Work instructions -
(a) From the article on the court ruling about Medi-Cal rates, list the costs that Pacyna says providers are paying despite the rate freeze.
(b) According to the article on the court ruling about Medi-Cal rates, about how many small intermediate care facilities are in California?
(c) Continue the article on the court ruling about Medi-Cal rates from its last sentence.

Extract provided -
Start of Block

A U.S. District Court judge this week issued a ruling that temporarily prohibits California from freezing Medi-Cal reimbursement rates for intermediate care facilities that care for residents with developmental disabilities. Medi-Cal is California’s Medicaid program.
A permanent ruling is expected soon, possibly by the end of the week. However, even the temporary stay is a big victory for developmental services providers and their patients, according to Deborah Pacyna of the California Association of Health Facilities.
“These providers are required to provide quality care 24 hours a day, and yet they’re having to pay out of their own pockets to do that, to the point of possibly closing,” Pacyna said, adding, “They’re paying for patient assessments, staffing, fuel, food, in spite of being faced with this rate freeze, so we hope the judge recognizes this financial hardship.”
There are about 1,100 small intermediate care facilities, or ICFs, in the state. These small, six-bed-maximum facilities — which usually are run out of individuals’ homes — offer care to people who often have severe mental and emotional issues, according to Pacyna.
Nearly all of the 6,500 people receiving care at these ICFs are Medi-Cal beneficiaries — which means, Pacyna said, that reimbursement rates already are below reasonable cost.

End of Block

Data excerpts -
Start of Block

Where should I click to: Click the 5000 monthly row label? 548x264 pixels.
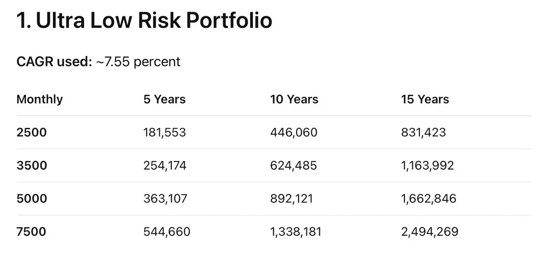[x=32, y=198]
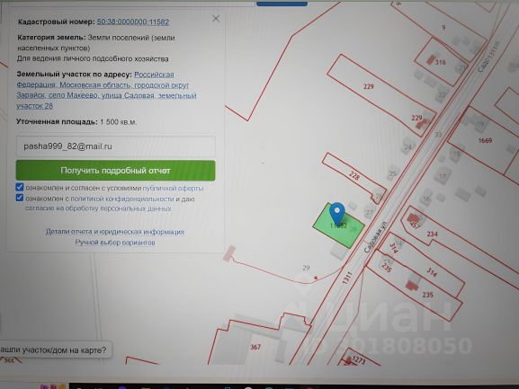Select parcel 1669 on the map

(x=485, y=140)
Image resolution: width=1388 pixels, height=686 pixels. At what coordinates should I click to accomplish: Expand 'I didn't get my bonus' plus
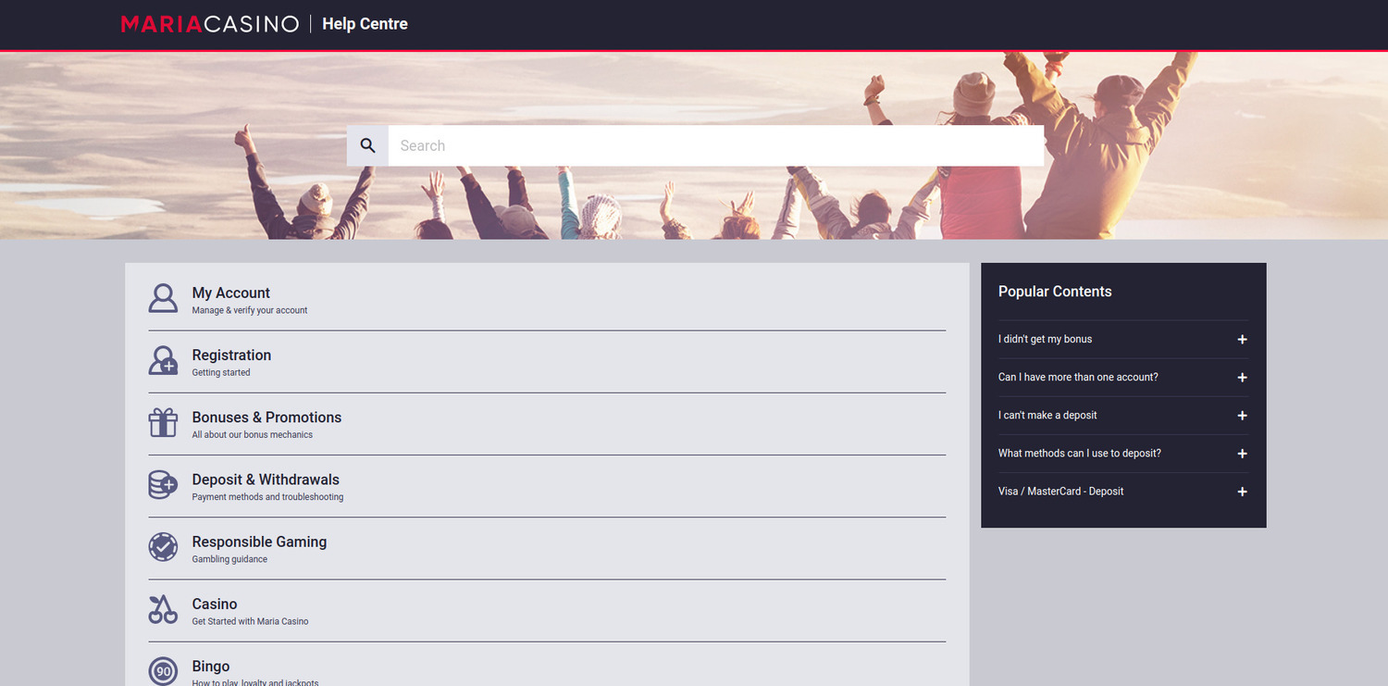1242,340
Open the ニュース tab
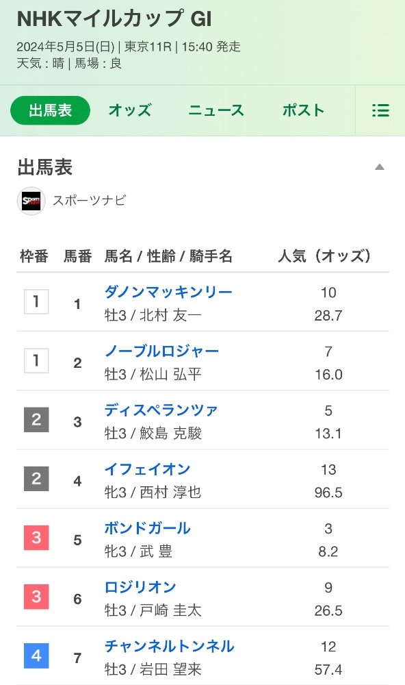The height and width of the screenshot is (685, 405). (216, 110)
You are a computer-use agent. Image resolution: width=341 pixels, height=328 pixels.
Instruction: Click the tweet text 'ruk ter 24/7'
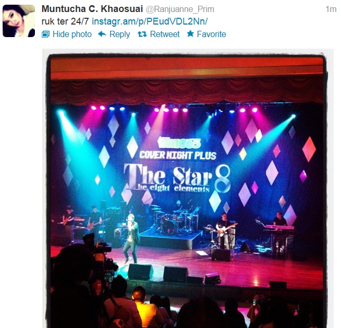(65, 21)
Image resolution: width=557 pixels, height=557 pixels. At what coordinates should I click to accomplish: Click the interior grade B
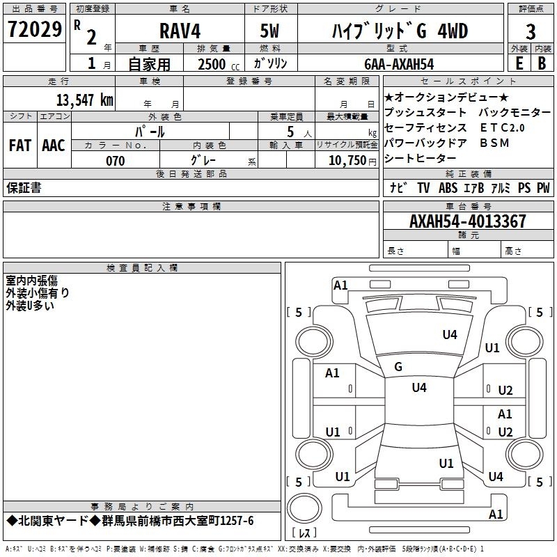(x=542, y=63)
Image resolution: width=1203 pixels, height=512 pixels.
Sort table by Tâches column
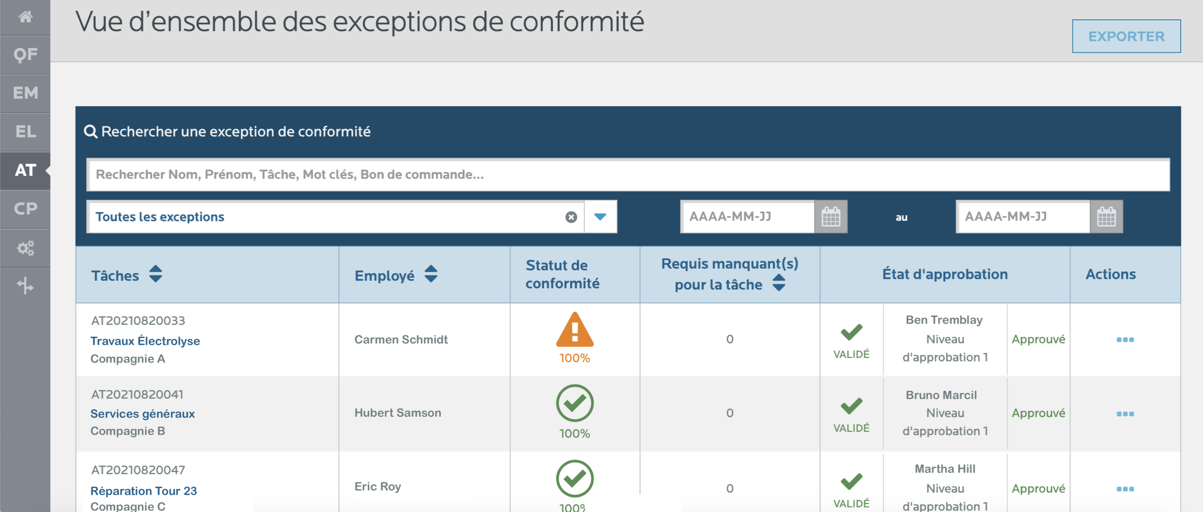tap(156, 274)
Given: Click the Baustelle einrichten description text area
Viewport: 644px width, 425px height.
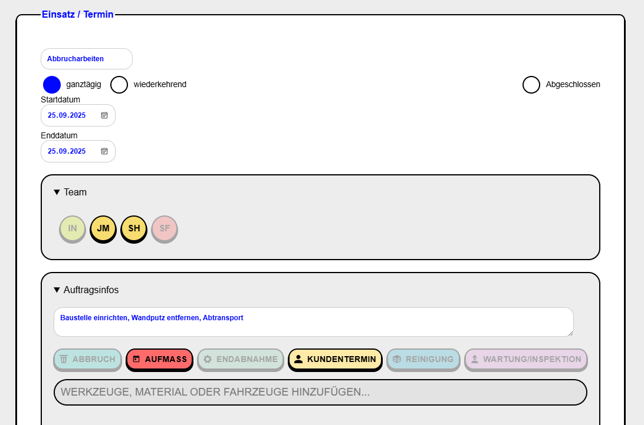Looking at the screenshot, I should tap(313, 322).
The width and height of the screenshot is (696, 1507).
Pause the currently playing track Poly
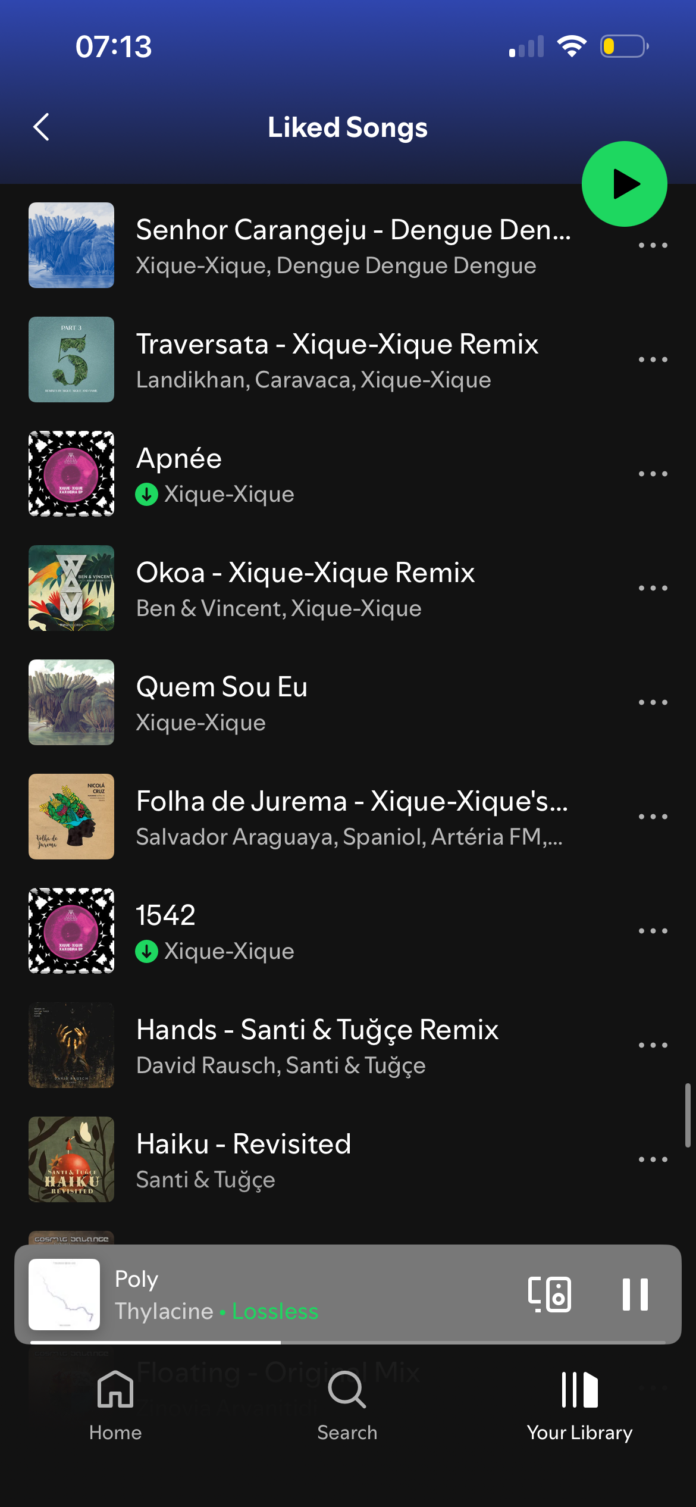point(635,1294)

End of Block

Answers to the tasks -
(a) Patient assessments, staffing, fuel, food

(b) About 1,100.

(c)
“These facilities operate on an extremely thin margin,” Pacyna said. “At some point you have to say, ‘How much longer can I do this?'”
Even if the judge changes the May 2 temporary prohibition on a rate freeze to more permanent status later this week, Pacyna said there’s still miles of legal landscape to walk.
“This is just the first step,” she said, adding, “We still would have to go back to state court to get the money [owed at a higher reimbursement rate].”
The alternative to the intermediate care facilities is not a pretty prospect, Pacyna said. “Without these ICFs, these clients would have to be re-institutionalized,” she said. “And of course that’s more expensive. I think everybody is in agreement that community-based settings are the right settings for these patients. No one wants to be in an institution if they can help it.”